Dr Gatot Supangkat, Kepala LPM UMY menjelaskan pelaksanaan program yang dilakukan di Desa Muhuran, Kabupaten Kutai Kertanegara dan di desa Minta, Kabupaten Kutai Barat telah dilakukan sepanjang tahun 2020 dengan berbagai riset dan ujicoba. Salah satu yang telah dikembangkan adalah budidaya padi dengan cara apung.
“Saat kami datang ke sana warga mengeluhkan gagal panen dan produksi padi yang tidak optimal. Warga memanfaatkan area rawa yang surut sebagai lahan tanam padi. Namun, lahan ini sering kali mendapat luapan air sungai Mahakam, akibatnya padi terpendam air yang mengakibatkan gagal panen. Karena itu salah satu inovasi yang kami lakukan adalah menamam padi dengan cara terapung seperti yang saat ini bisa kita lihat di Green House Faklutas Pertanian  UMY ini,” ungkap Gatot, Sabtu (7/1/2023).

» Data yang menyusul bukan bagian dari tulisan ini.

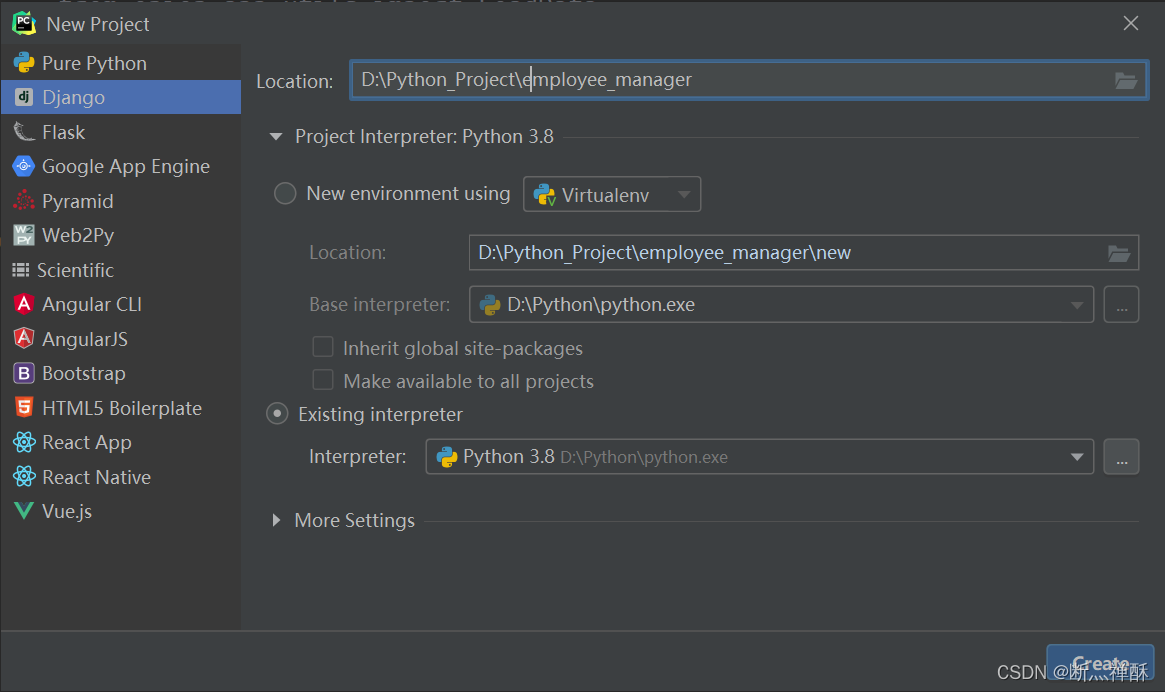
Task: Click the Google App Engine icon
Action: (x=24, y=166)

Menurut Gatot, sistem pertanian padi apung merupakan teknik budidaya padi yang menggunakan rakit sebagai media tanam pada lahan tergenang air. Padi apung menjadi salah satu upaya adaptasi terhadap perubahan iklim untuk wilayah-wilayah rawan banjir atau rawa yang tergenang air.
“Apabila padi apung dikembangkan di lokasi lahan rawan banjir atau rawa, maka akan terjadi peningkatan hasil produksi dan pendapatan bagi para petani karena adanya peningkatan nilai ekonomi dari lahan tersebut. Tentunya sistem pertanian padi apung menjadi solusi untuk mengatasi dan memanfaatkan kondisi lahan rawan banjir dan rawa dengan optimal,” sambungnya.

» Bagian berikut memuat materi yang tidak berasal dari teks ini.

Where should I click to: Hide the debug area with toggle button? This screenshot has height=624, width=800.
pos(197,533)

Ir Mulyono, staf ahli penelitian UMY menambahkan padi teknologi apung dikembangkan menggunakan rakit dari bambu dan media tanam bekas botol berisi lumpur, pupuk organik yang terbuat dari bulu ayam dan kompos. Bahan-bahan yang banyak ditemukan di sekitar bisa dimanfaatkan untuk memaksimalkan produksi pertanian padi ini.

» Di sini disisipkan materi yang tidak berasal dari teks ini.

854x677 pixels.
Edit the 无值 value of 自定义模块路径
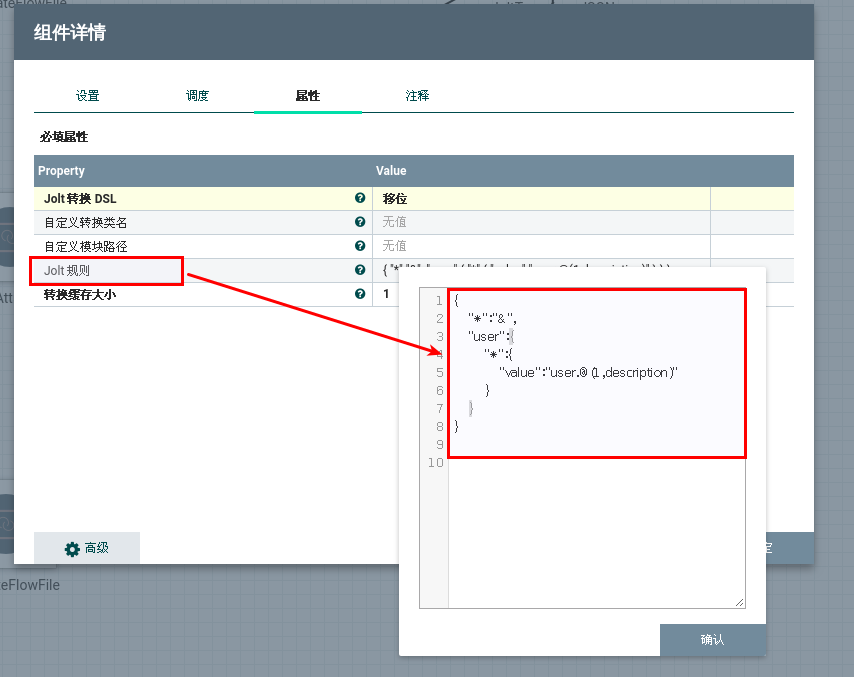pos(395,246)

“Kalau di Kalimantan Timur kemarin, kami menggunakan pupuk organik dari bahan kotoran burung wallet, dan rumput kiambang yang diolah menjadi kompos sebagai campuran media tanam. Saat di Kalimantan Timur kami menggunakan padi jenis IR 64. Sedangkan di green house UMY, kami menggunakan jenis padi rojolele,” terang Mulyono
Padi apung menjadi salah satu upaya adaptasi terhadap perubahan iklim untuk wilayah-wilayah rawan banjir atau rawa yang tergenang air. Apabila padi apung dikembangkan di lokasi lahan rawan banjir atau rawa, maka akan terjadi peningkatan hasil produksi dan pendapatan bagi para petani karena adanya peningkatan nilai ekonomi dari lahan tersebut.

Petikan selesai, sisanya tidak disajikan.